Decode-and-forward faces two bottlenecks: (1) the relay must be able to decode the source message, which requires $R \leq I(X; Y_r \mid X_r)$ , and (2) the source and relay together must be able to deliver the message to the destination, which requires $R \leq I(X, X_r; Y)$ . The achievable rate is the minimum of these two constraints, optimized over the joint input distribution.

The point is that decode-and-forward converts the relay channel into a cascade of a point-to-point channel (source to relay) and a MAC-like channel (source + relay to destination). The price is that the relay must fully decode — if the source-relay link is weak, DF suffers.

Proof

Codebook generation

Fix a distribution $p(x, x_r)$ . For each block $b \in \{1, \ldots, B\}$ :

Generate $2^{nR}$ independent codewords $x_r^n(w_{b-1})$ , $w_{b-1} \in [1:2^{nR}]$ , each i.i.d. $\sim \prod_{i=1}^n p_{X_r}(x_{r,i})$ .
For each $w_{b-1}$ , generate $2^{nR}$ conditionally independent codewords $x^n(w_b | w_{b-1})$ , each i.i.d. $\sim \prod_{i=1}^n p_{X|X_r}(x_i | x_{r,i}(w_{b-1}))$ .

Encoding

In block $b$ :

The source sends $x^n(w_b | w_{b-1})$ .
The relay, having decoded $w_{b-1}$ at the end of block $b-1$ , sends $x_r^n(w_{b-1})$ .

The source and relay transmit correlated codewords because they share knowledge of $w_{b-1}$ . This correlation is what enables coherent cooperation.

Relay decoding

At the end of block $b$ , the relay knows $w_{b-1}$ (from the previous block) and looks for the unique $\hat{w}_b$ such that $(x^n(\hat{w}_b | w_{b-1}), x_r^n(w_{b-1}), y_r^n(b))$ is jointly typical. By the joint typicality lemma, this succeeds with high probability if $R < I(X; Y_r \mid X_r)$ .

Backward decoding at destination

The destination decodes in reverse order: starting from block $B$ and working back to block $1$ . In block $b$ , knowing $w_b$ (decoded from block $b+1$ ), the destination looks for $\hat{w}_{b-1}$ such that $(x^n(w_b | \hat{w}_{b-1}), x_r^n(\hat{w}_{b-1}), y^n(b))$ is jointly typical. This succeeds if $R < I(X, X_r; Y)$ .
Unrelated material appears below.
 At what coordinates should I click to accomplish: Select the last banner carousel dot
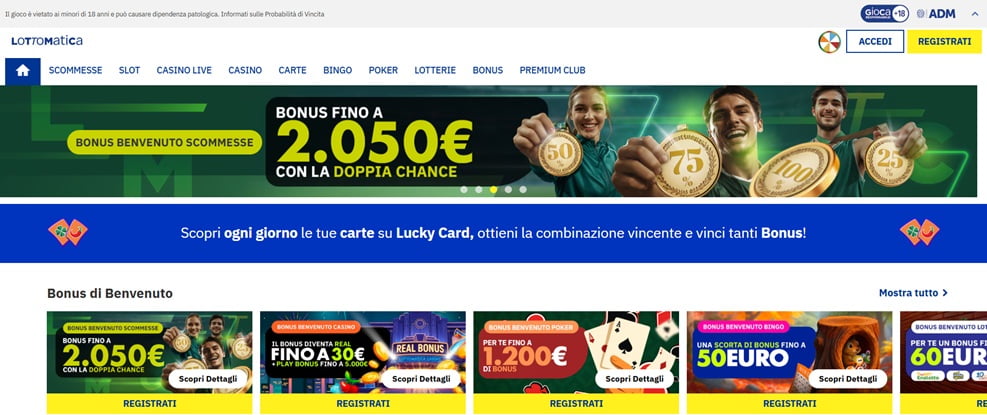(x=523, y=189)
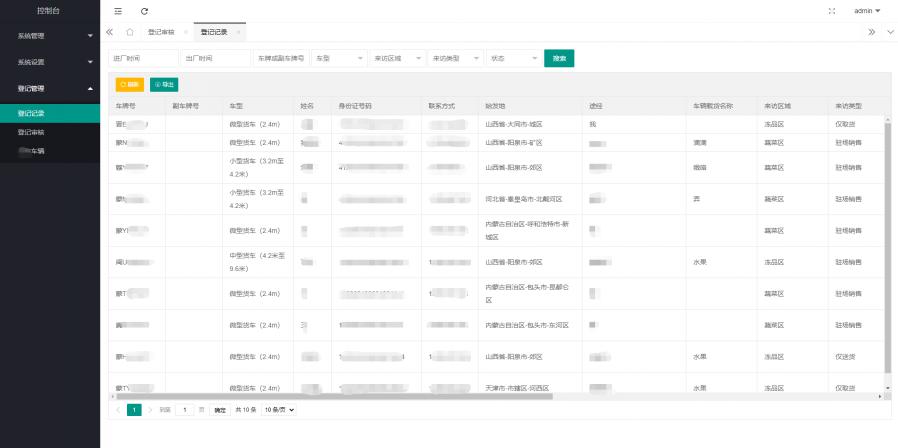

Why backward decoding? The destination needs to know the relay's codeword $x_r^n(w_{b-1})$ to decode block $b$ , but $w_{b-1}$ is the message being decoded! Backward decoding resolves this circularity: we start at the last block (where a known dummy message is sent) and work backwards.

Rate analysis

Both constraints must hold: $R < I(X; Y_r \mid X_r)$ (relay decoding) and $R < I(X, X_r; Y)$ (destination decoding). The rate loss from using $B+1$ blocks to send $B$ messages vanishes as $B \to \infty$ . Optimizing over $p(x, x_r)$ yields the DF achievable rate.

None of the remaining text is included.